Dominique Lhuilier : "Il faut reconnaître la possibilité à chaque salarié de construire sa manière de faire"
Dominique Lhuilier : Prix du livre RH 2017.
"Que font les 10 millions de malades ?"Dominique Lhuilier, professeur émérite au Conservatoire National des Arts et Métiers, et Anne-Marie Waser, Maître de conférences au CNAM, ont reçu le Prix du Livre RH 2017, décerné par Le Monde, Sciences-Po et Syntec Recrutement, avec leur ouvrage, "Que font les les 10 millions de malades ?". La maladie, un thème souvent tabou dans les entreprises. Dominique Lhuilier revient, pour nous, sur ce sujet épineux. |
Avec ce livre, quel message avez-vous voulu faire passer ?
Dominique Lhuilier : Nous avons écrit ce livre car il nous semble que l’on continue à penser que les gens qui travaillent sont en bonne santé. C’est faux. Le nombre de personnes qui ont des problèmes de santé est en augmentation très forte. Il y a, aujourd’hui, un employé sur quatre qui a des problèmes de santé, notamment des problèmes durables (cancer, sclérose en plaque). Il faut faire sortir du silence ce thème. La maladie n’est pas que dans la sphère privée, ça impacte aussi le travail. L’objectif est de faire attention à la compatibilité des organisations du travail contemporaines avec ces évolutions-là. Si on reconnait que beaucoup de personnes ont des problèmes de santé, il faut repenser les processus de formation, l’aménagement des postes de travail. Il faut penser le travail pour tous, pour prévenir la multiplication des personnes qui seraient reléguées hors du monde travail. Ils ont des capacités de travail, mais il faut les préserver.
Que doivent faire les entreprises ?
Nous sommes allées en entreprise pour voir comment elles s’adaptent.

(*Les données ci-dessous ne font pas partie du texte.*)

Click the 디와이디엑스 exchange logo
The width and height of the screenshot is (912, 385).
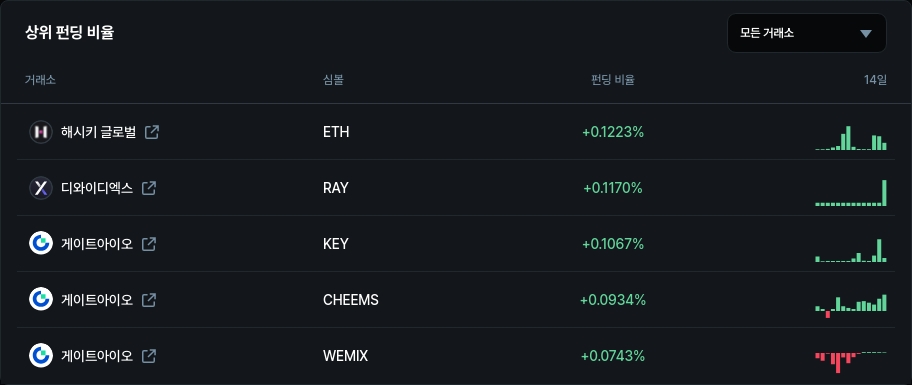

Qu’est-ce qui est mis en place pour tenter d’éviter de se débarrasser des gens qui ont des problèmes de santé ? Ça serait une perte pour l’entreprise, car ce sont des gens plus humains, souvent avec beaucoup d’expérience. C’est un gain pour l’entreprise de maintenir ces personnes. Ce n’est pas juste un devoir.
Quelles sont donc les solutions pour ne pas exclure ces personnes ?
Il faut reconnaître la possibilité à chaque salarié de construire sa manière de faire, sous réserve de remplir les objectifs, bien sûr. Reconnaître que chaque individu est différent. Tenir compte de la variabilité des individus au travail et préserver des marges de libertés pour que chacun puisse faire de la manière la plus ajustée à ses caractéristiques personnelles. Ces organisations sont favorables à la santé.
Cela revient-il à remettre plus d’humanité dans le monde travail ?
L'expérience de la maladie va développer des compétences, des savoirs, qui donne aux malades un autre regard sur le sens du travail ou les priorités existentielles. Qu’est-ce qui est important dans la vie ? Ils vont être plus sensibles aux difficultés, plus ouverts à la solidarité, à l’écoute, à l’entraide, avec le sentiment de devoir rendre ce qu’ils ont reçu. Cela amène à développer une sensibilité plus grande aux soucis de soi et de l’autre.